A five year old recently informed me and my girlfriend that she has girlfriends that she doesn’t kiss. We could see her fact checking the world against what she had heard in fairy tales and seen on the Disney Channel. Princesses are supposed to be pretty and wait for princes. Recently, a friend also sent me a touching video where an Italian toddler explains to his mother why he doesn’t want to eat animals. Children show us that most of what we take to be “the way things are” is simply a network of stories. This is the reason so many religions remind us to have the minds of little children – not because children are innocent but because they ask questions. They say why, why, why to everything and are not afraid to add their own embellishment. They haven’t learned yet to be afraid of their own voice.

The Hindi tradition teaches that in the womb infants have one song, “please let me not forget who I am.” Once they are born, the song changes to “Oh, I have already forgotten.” We must find the inquisitiveness of a child to question our stories and the bravery to make new ones. Every major social change began with a person being willing to say: this is how it is for me.  Brene Brown, a researcher who explores the importance of vulnerability, reminds us that the original Latin definition of courage is to “tell the story of who you are with your who heart.”

So, do you need to be a writer or poet to make your voice heard? No, there are so many ways to bring our true story to light. Paint it. Journal it. NPR does a beautiful program where they record “ordinary” people talking about their lives. Record tales for your grandchildren to listen to one day. Take time to write or call or chat with loved ones and skip right over the pleasantries. Better yet, ask someone to tell you a true story.

I’m currently in the ridiculously difficult process of attempting to write a memoir chronicling my journey from being diagnosed with cancer at age 15 to surviving a decade of recurrences only to find yoga, become a vegan, get divorced, and come out. In the sheer terror of realizing one day people might read these very vulnerable confessions, I’ve taken to telling stories to my girlfriend’s dog.
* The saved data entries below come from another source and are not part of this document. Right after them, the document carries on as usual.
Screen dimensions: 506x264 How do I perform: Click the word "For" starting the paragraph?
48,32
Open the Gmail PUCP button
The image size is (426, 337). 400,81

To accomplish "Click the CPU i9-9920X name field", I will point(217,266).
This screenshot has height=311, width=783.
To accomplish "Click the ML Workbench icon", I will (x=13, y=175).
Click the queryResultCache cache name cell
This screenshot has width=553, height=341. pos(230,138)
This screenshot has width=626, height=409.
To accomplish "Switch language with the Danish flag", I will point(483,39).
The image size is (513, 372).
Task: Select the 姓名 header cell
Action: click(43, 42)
It started as a joke at first. I’d sit on the couch and say, “Once upon a time, there was a dog named Coco.” I thought it brought me comfort because it reminded me of how my mom used to read to me and my four brothers every night. We’d all curl up around her after our baths and listen to tales of strange heroes. To this day, I know my strength comes from the books my mom carefully chose about brave girls and soulful outcasts.

Yet, as I continued telling the sweet stray about where she came from, I began to tear up. My girlfriend arrived at the shelter minutes after Coco sunk her teeth into the man trying to adopt her. After a life of abuse, Coco was scared and mistrustful. My girlfriend said she didn’t mind that Coco was broken. At the time, my girlfriend also felt broken and alone in a city far from her family while struggling with all that life had dealt her. The story ends with the broken girl and the broken dog teaching each other slowly that it is okay to love.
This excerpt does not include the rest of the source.